After Tech Week, get ready for the return of Data Jawn – "Coalescing the Data Community of Philadelphia" – June 13, 3 to 7 p.m,  Science History Institute, 315 Chestnut St., $25.

"We have more speakers" clamoring for agenda space than hours for them to speak, boasts organizer Patrick Callahan, who sold his partnership in Wilmington-based online ad agency Archer and moved west at the end of the 2000s. He has come home to leafy Centreville, Del., with his kids heading to college. He has based his new agency, CompassRed, here because "you can't build a business in California anymore — everyone is coming out of school with Ph.D.'s and student loans, and they need $1.5 million to buy a house; the expense is unbearable on the client side."

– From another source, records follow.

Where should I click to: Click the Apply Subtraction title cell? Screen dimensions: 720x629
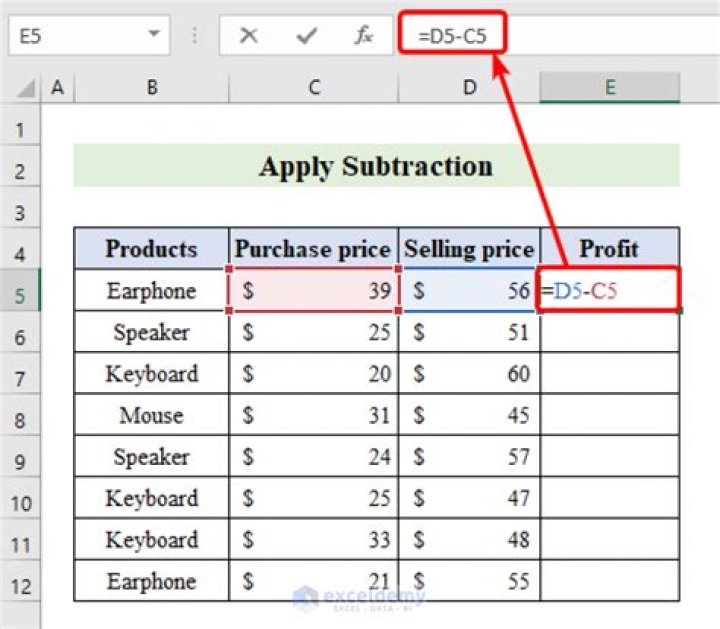376,166

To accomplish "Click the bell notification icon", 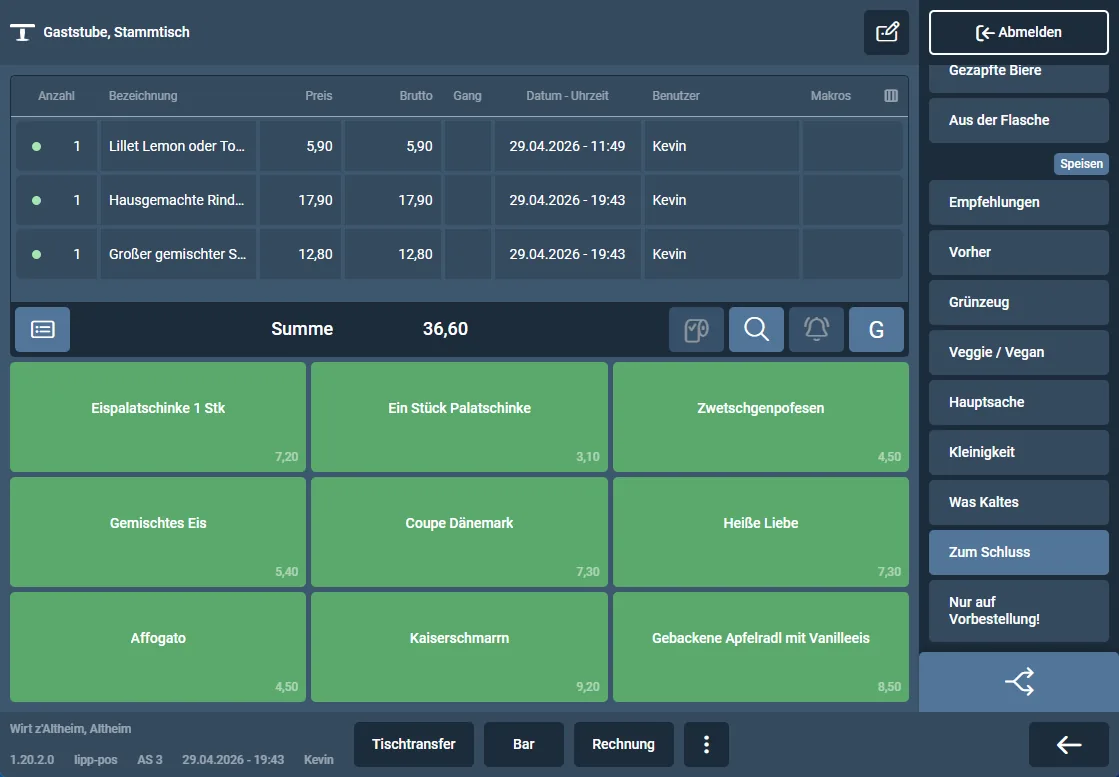I will click(816, 329).
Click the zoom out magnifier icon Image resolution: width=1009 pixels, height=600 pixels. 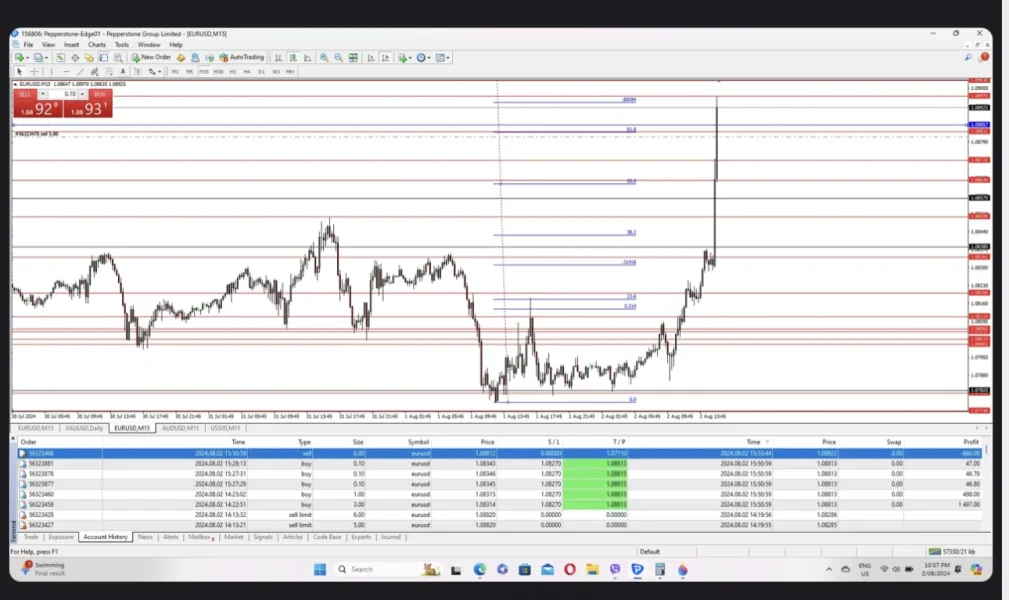[338, 58]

CompassRed has offices in Center City and Wilmington, where he's part of Gov. John Carney's Delaware Prosperity Partnership, promoting the former chemical capital as a fin-tech center. In his Archer days, Callahan said tech-based brand promotion was simple: "We built websites." Now, with fat data hoses demanding focused applications, "building the data science community in the Philadelphia region is a priority. At GSK, CHOP, Penn, Drexel, Comcast, Vanguard, there are people doing really interesting things. So we're bringing back DataJawn."

The original DataJawn, in 2015, was led by Robert Moore, then of RJMetrics, now of successor Stitch. Moore serves on the new DataJawn committee.

CompassRed itself is "data scientists married up with technologists to do predictive analytics," Callahan says. Clients include Pabst Blue Ribbon, CertainTeed (Saint-Gobain) and Wawa (an Archer client in Callahan's day). I congratulated him for not adding that by-now ubiquitous label, Artificial Intelligence. "I can if you want," he said, laughing.